# Glory Bee Foods Brazilian Beekeeping suits



## Bryanaw40 (Jun 11, 2006)

Anyone on the list have experience with Glory Bee Foods Brazilian Beekeeping suits? They have a triple mesh version on deep discount via their website right now. See links below:

Half suit:
http://www.glorybeefoods.com/gbf/Shop_ProductDetail.cfm?PC=3&PSC=21&P=15117&Product_Name=brazilian%20halfsuit%20size%20small(42)&Token=24.236.133.207:{ts_2007-03-25_06:04:16}-333613

Full suit:
http://www.glorybeefoods.com/gbf/Shop_ProductDetail.cfm?PC=3&PSC=21&P=20252&Product_Name=brazilian%20mesh%20beesuit%20size(42)&Token=24.236.133.207:{ts_2007-03-25_06:04:16}-333613

They claim "the most stingless suit available today." Any experience with this product out there? Also, please comment on the sizing. They say they run small. To get the proper loose fit, how many sizes up should one go?

thanks,
bryan


----------



## Sundance (Sep 9, 2004)

*Get a Ultra Breeze instead*

With shipping it will cost you $150. Sounds great..... but,
plastic zippers suck. The quality will be no where near either
MagMans suit or Golden Bee's. Not even close.

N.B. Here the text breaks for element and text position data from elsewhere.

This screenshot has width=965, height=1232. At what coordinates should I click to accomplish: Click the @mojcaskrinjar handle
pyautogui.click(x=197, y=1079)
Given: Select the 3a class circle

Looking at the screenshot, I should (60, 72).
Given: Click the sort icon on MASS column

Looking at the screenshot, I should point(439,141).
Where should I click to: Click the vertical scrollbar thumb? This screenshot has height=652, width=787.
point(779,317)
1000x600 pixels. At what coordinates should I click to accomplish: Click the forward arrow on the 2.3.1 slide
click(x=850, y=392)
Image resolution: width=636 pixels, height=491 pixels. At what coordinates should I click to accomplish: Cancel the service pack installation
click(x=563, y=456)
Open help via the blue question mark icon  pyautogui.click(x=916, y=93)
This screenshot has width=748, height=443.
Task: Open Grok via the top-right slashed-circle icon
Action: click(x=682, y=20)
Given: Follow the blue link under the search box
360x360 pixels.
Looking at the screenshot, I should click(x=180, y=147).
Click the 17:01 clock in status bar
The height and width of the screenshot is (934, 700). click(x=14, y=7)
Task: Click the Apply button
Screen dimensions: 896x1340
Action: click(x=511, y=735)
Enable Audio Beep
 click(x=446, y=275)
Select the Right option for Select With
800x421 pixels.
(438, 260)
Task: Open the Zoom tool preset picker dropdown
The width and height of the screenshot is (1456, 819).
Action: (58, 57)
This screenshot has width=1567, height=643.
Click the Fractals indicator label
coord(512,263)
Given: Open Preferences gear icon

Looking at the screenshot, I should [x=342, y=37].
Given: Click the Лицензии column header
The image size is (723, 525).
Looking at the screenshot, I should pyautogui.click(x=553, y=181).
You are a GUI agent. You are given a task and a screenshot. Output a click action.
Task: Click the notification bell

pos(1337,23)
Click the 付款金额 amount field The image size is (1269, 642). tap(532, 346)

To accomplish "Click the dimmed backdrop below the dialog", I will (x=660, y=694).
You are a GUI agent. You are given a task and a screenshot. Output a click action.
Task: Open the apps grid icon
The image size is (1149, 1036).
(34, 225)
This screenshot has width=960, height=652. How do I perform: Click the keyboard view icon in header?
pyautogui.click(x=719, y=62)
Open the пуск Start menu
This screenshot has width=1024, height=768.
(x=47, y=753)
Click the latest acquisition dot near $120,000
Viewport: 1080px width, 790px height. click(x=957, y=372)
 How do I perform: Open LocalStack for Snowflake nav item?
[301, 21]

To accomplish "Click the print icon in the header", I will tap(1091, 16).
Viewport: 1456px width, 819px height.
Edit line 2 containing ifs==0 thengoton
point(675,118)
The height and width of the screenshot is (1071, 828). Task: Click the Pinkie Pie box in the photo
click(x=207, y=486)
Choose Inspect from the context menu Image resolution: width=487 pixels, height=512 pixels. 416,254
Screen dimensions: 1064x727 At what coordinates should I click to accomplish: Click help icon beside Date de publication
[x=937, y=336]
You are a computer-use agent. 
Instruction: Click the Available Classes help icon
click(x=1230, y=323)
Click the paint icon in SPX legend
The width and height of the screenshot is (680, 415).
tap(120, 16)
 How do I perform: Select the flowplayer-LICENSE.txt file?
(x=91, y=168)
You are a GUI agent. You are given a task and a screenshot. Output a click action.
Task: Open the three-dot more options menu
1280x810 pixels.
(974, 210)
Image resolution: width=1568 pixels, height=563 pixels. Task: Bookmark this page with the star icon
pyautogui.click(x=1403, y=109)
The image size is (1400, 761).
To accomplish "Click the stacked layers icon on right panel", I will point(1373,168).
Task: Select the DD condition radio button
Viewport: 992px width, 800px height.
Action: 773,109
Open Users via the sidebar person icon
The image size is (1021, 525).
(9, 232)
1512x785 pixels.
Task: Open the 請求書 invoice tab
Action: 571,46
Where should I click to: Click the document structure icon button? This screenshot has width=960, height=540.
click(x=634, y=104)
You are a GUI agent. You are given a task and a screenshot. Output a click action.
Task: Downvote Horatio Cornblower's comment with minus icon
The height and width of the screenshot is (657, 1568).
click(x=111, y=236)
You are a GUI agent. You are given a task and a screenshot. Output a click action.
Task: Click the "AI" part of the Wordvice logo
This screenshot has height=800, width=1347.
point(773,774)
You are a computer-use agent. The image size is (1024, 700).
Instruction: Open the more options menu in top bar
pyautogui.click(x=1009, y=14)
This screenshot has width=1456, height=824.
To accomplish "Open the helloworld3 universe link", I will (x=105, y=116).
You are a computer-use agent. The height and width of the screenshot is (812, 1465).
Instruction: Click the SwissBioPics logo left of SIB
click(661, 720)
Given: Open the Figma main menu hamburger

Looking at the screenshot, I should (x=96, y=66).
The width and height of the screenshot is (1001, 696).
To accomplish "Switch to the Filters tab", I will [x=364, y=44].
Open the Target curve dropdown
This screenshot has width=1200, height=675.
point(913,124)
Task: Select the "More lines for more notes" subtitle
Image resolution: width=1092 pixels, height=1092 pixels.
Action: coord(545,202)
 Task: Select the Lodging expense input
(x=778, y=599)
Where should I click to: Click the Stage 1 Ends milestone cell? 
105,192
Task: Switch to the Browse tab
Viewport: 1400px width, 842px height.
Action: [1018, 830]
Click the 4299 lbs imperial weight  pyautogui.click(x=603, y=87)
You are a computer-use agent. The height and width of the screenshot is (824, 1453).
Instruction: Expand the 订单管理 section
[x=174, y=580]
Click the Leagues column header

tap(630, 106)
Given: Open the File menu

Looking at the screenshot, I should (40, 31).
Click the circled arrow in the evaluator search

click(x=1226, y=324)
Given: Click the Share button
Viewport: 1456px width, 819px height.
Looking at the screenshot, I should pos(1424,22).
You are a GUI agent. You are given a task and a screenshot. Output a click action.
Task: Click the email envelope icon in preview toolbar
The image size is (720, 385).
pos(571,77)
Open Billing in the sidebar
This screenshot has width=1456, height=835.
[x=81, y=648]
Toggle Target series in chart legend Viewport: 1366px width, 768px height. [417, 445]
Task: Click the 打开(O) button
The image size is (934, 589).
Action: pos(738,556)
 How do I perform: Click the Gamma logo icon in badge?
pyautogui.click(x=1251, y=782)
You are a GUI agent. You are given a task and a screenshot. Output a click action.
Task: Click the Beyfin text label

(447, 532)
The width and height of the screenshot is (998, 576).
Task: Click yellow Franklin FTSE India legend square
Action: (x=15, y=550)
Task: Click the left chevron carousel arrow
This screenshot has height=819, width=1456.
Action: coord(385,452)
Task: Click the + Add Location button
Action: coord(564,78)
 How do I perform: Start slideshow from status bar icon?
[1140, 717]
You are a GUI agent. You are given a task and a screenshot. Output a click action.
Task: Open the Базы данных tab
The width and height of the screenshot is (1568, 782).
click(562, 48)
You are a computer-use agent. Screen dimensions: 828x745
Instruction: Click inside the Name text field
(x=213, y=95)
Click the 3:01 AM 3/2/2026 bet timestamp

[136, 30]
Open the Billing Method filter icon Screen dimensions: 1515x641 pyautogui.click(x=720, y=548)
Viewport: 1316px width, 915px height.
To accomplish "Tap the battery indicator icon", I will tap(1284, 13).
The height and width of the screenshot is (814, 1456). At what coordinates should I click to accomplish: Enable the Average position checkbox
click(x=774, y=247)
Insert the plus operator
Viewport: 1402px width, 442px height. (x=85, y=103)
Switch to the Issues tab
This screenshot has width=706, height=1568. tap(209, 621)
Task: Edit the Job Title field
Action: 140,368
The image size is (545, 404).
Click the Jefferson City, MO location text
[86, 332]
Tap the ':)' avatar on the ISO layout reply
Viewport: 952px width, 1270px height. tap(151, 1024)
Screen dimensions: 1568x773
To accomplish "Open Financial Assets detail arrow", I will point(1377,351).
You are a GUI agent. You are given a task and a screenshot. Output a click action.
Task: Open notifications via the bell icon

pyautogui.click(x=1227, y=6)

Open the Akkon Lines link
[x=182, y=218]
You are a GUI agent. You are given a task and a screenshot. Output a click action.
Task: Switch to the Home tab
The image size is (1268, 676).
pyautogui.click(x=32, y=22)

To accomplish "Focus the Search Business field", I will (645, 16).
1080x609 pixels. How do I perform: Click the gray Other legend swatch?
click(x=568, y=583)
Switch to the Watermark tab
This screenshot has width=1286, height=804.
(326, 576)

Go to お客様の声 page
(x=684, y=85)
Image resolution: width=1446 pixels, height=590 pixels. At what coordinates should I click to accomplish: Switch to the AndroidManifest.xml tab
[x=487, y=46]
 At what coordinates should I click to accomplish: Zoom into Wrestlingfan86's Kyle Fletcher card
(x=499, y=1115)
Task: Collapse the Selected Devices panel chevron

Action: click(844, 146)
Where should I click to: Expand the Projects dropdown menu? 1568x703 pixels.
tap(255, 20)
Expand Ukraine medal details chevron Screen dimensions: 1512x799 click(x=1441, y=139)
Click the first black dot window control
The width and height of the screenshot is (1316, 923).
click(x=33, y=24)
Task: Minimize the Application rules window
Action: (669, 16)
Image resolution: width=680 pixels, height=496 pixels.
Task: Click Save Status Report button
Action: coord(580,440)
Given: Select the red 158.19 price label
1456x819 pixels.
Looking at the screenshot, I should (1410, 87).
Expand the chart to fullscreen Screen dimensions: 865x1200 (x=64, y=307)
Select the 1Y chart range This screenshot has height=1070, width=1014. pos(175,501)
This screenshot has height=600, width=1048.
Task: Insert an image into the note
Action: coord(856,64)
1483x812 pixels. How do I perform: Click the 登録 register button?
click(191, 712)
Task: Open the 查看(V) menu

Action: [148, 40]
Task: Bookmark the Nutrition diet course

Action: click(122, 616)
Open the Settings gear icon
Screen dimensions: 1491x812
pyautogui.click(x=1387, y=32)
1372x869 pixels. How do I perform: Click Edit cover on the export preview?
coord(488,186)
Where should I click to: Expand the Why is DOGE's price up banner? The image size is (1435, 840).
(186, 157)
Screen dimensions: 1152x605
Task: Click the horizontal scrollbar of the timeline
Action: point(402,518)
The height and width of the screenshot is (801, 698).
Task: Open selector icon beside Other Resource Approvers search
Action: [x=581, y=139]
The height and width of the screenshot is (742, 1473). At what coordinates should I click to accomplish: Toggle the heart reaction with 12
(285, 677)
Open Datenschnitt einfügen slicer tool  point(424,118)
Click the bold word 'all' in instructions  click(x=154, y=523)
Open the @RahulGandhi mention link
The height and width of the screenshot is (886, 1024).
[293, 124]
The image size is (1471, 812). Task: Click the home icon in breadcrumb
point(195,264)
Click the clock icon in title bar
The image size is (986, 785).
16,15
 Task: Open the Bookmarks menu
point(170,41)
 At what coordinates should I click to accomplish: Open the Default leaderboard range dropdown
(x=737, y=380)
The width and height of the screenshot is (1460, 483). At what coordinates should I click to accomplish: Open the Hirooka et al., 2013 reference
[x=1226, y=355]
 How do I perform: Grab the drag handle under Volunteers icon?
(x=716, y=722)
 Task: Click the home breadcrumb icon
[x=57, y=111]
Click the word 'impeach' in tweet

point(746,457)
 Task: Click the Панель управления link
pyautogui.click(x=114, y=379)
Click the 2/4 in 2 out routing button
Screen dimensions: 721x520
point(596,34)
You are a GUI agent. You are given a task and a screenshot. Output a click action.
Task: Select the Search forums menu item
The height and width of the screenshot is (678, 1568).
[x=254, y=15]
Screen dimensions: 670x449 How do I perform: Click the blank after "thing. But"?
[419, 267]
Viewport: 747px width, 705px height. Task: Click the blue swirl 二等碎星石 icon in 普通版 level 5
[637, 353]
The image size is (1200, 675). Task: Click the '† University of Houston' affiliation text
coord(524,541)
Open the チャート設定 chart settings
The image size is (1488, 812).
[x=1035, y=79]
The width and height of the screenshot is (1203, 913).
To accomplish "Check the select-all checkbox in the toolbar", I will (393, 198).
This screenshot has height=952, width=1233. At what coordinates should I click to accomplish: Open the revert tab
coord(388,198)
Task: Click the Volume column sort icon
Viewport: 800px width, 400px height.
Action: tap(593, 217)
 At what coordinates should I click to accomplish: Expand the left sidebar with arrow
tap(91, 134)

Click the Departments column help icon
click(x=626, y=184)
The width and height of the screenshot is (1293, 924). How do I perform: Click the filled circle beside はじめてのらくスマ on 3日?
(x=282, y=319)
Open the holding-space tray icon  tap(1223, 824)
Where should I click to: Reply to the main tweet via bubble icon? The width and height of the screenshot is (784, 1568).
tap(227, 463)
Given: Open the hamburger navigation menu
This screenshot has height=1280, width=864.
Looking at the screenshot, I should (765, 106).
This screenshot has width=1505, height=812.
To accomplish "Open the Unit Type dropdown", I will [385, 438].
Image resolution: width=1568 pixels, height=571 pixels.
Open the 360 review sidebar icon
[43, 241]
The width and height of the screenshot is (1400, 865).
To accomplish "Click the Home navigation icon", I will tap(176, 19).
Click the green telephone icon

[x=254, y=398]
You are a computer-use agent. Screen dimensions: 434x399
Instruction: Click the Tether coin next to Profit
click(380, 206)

Mags are $190 shipped and well worth the extra $40 for just the heavy duty zippers alone. Not to mention tried and true fabric. Add to this it's made here in the US by a fellow beekeeper and the Glory Bee shouldn't even be on your radar.

http://www.honeymoonapiaries.com/

and click Ventilated Suit.


----------



## Joel (Mar 3, 2005)

I don't think bee suits should be judged by ethnicity! 

Bryan, my one thought on this is as you move ahead in this craft you will likely find less is more. I think we all start out with the suit of armor and move to less as years go by. I often work now with nothing but a veil or just a pullover, except during migration or early spring manipulations.


----------



## Bryanaw40 (Jun 11, 2006)

Sundance said:


> With shipping it will cost you $150. Sounds great..... but,
> plastic zippers suck. The quality will be no where near either
> MagMans suit or Golden Bee's. Not even close.
> 
> ...


I can't find a link for Golden Bee's, got one? I can't get MagMan to reply to my e-mails. I would like a suit before I get my bees and get the distinct impression that MagMan will not be able to deliver in time since he has no time to take my order. 

Thanks for the input on the Glory Bee suit. Did you ever have a Glory Bee suit? Sound like you had a personal experience or know someone who did.

Bryan


----------



## Bryanaw40 (Jun 11, 2006)

Joel said:


> I don't think bee suits should be judged by ethnicity!
> 
> Bryan, my one thought on this is as you move ahead in this craft you will likely find less is more. I think we all start out with the suit of armor and move to less as years go by. I often work now with nothing but a veil or just a pullover, except during migration or early spring manipulations.


Thanks Joel,

I think I need a "bullet proof" for those times you describe plus my wife is in this hobby with me and she is a bit safety minded and has a low pain threshold. My aim is to keep her interested before she gets too put off by the pain or the anticipation of the same. I suspect she will always prefer the beesuit where I will use as little protection as is warranted.

Thanks for you thoughts.

bryan


----------



## magnet-man (Jul 10, 2004)

*magnet-man*

Yes, I am still alive. I am a mild manner CPA during the day but a sweatshop worker during in the evening. The boss even sexually harasses me. Said I would quite if it didn’t stop. My wife said she wouldn’t quit and she would lock me in the room with the sewing machine. 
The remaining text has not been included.